• EXPULSION DELOYALE DE KRENARE BEDIJI - CHRONIQUE RCF DU 5 MARS 2012

    Le 23 février à 7h du matin, la Police est venue arrêter toute la famille BEDIJI.

    La police constate que la famille n’est pas au complet. Il manque trois filles mineures.

    Pour ne pas partir bredouille, la police décide donc d’emmener uniquement l’aînée de la famille, Krenare, âgée de 20 ans, les mineurs eux sont protégés par la convention internationale des droits de l'enfance, ils ne peuvent être séparés de leur famille. L'aînée si, il est legal de la séparer de sa famille mais pas légitime à nos yeux.

    C’est pourtant précisément l'aînée qui a été victime d’une tentative d’enlèvement et de viol à Gjilan au Kosovo avant leur venue et c’est l’une des raisons qui ont conduit cette famille à fuir son pays.

    Car la famille BEDIJI vient du Kosovo, pays considéré comme sûr mais qui est la proie de la mafia albanaise comme en témoignent de nombreux articles et rapports internationaux. Monsieur BEDIJI a été la victime, à plusieurs reprises, de la violence mafieuse.

     

    La famille arrive en juin 2011 et demande l'asile. L'Office Français de Protection des Réfugiés et des Apatrides (OFPRA) refuse de leur procurer la protection le 11 août 2011.

    Une obligation à quitter le territoire français (OQTF) est notifiée à la famille le 13 novembre 2011, confirmée par le Tribunal Administratif.

    Un recours a été formé devant la Cour Administrative d'appel de Lyon qui n'a pas rendu encore sa décision.

    La décision de refus de l'OFPRA est contestée devant la Cour Nationale du Droit d'Asile où la famille est convoquée le 8 mars 2012.

     

    Au moment de l'arrestation, il y a donc 2 recours en instance. Certes ils sont non suspensifs, mais l'éthique républicaine n'oblige-t-elle pas à respecter l'esprit des lois autant que la lettre ? La France a déjà été condamnée pour le caractère non suspensif des recours car il contrevient aux articles 3 (contre les mauvais traitements) et 13 (droit au recours effectif) de la Convention Européenne des Droits de l'Homme (CEDH). Pourquoi ne pas attendre que la Justice ait fini de s'exprimer ?

     

    Krenare est conduite au CRA de Lyon Satolas le 23 février après-midi.

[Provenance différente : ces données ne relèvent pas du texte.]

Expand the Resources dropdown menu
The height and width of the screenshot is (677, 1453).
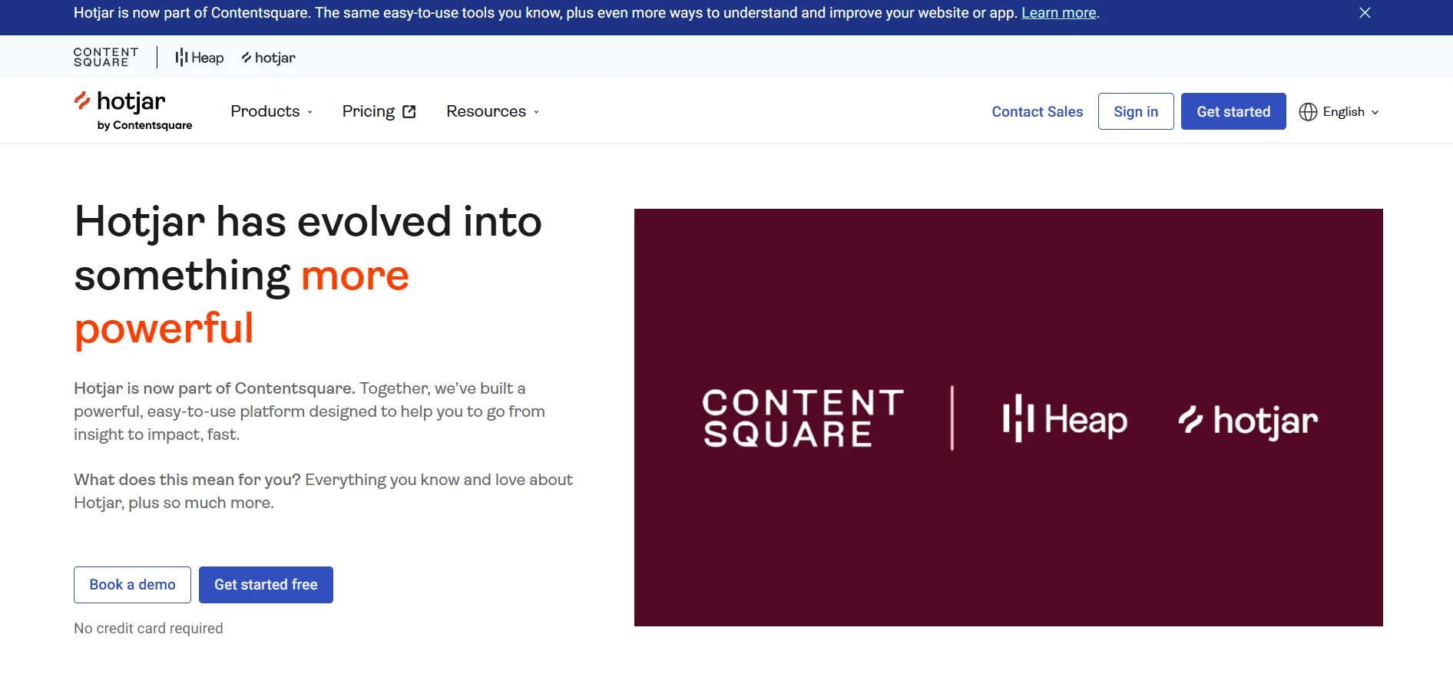point(493,111)
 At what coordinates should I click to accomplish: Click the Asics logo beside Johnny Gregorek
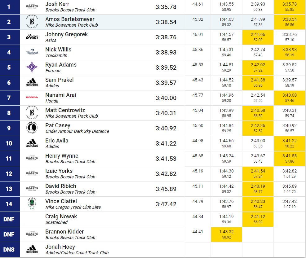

    Le 24 au matin, le Tribunal administratif de Lyon annule la décision de mise en rétention prononcée par le préfet, qui notifie une assignation à résidence dans le Puy-de-Dôme.

    Mais cette décision est sans effet puisque Krenaré est immédiatement conduite à l’aéroport et placée dans l’avion qui s’envole à 14h pour le Kosovo.

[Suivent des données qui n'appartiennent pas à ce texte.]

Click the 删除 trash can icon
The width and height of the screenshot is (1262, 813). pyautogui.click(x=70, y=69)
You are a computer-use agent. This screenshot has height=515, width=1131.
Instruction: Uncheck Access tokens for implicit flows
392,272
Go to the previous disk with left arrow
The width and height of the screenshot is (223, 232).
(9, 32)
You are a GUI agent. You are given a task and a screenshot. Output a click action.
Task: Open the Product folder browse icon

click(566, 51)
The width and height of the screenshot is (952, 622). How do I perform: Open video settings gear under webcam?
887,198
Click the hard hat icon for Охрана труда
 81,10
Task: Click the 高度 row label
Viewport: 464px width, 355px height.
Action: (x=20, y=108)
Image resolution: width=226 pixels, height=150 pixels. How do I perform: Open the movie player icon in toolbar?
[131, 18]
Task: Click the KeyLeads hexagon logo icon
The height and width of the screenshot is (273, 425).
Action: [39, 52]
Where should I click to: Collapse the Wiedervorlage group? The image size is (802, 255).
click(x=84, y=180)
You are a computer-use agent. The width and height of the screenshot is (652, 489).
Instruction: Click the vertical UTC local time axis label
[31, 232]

    Ne comprenant pas pourquoi elle n’était pas libérée du fait de la décision du TA, elle a résisté. Elle s’est vue menottée et contrainte par la force.

     

    Malgré les 2 recours, non seulement il y a arrestation mais en plus il y a expulsion, violence et mise en danger.

     

    Ce comportement de l'Administration Française est d'une déloyauté inacceptable.

    S'il arrive malheur à Krenare, le Préfet sera moralement responsable.

     

    La Cimade63 demande au Préfet de respecter les articles 3 et 13 de la CEDH et de faire revenir Krenare.